[EXERCISE INPUT]
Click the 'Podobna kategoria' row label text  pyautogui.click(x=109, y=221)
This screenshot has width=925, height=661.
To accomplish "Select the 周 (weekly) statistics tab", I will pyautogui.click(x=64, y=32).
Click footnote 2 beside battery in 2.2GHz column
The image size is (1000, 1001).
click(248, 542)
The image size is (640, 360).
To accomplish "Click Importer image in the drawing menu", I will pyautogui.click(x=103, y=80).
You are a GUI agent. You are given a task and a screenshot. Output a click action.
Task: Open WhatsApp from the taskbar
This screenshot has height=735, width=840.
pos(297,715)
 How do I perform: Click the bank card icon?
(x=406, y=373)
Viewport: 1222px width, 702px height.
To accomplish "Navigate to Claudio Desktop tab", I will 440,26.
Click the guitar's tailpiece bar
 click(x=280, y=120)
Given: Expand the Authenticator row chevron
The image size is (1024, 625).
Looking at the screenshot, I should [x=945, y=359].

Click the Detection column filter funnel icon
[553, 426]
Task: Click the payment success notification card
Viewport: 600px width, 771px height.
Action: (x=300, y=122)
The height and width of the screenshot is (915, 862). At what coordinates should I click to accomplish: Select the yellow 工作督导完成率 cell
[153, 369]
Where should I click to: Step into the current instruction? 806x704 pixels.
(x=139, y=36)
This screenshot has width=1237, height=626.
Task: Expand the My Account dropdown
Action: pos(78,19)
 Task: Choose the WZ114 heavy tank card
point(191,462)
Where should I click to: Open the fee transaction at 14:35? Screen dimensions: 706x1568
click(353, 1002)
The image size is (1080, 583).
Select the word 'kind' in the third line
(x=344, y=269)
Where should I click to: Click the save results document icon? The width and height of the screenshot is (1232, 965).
[/EXERCISE INPUT]
THE PROBLEM: Only output the lines from the one with "Click the Detection column filter funnel icon" through the end of the entries above, exactly as they are.

WRITTEN ANSWER:
Click the Detection column filter funnel icon
[553, 426]
Task: Click the payment success notification card
Viewport: 600px width, 771px height.
Action: (x=300, y=122)
The height and width of the screenshot is (915, 862). At what coordinates should I click to accomplish: Select the yellow 工作督导完成率 cell
[153, 369]
Where should I click to: Step into the current instruction? 806x704 pixels.
(x=139, y=36)
This screenshot has width=1237, height=626.
Task: Expand the My Account dropdown
Action: pos(78,19)
 Task: Choose the WZ114 heavy tank card
point(191,462)
Where should I click to: Open the fee transaction at 14:35? Screen dimensions: 706x1568
click(353, 1002)
The image size is (1080, 583).
Select the word 'kind' in the third line
(x=344, y=269)
Where should I click to: Click the save results document icon? The width and height of the screenshot is (1232, 965).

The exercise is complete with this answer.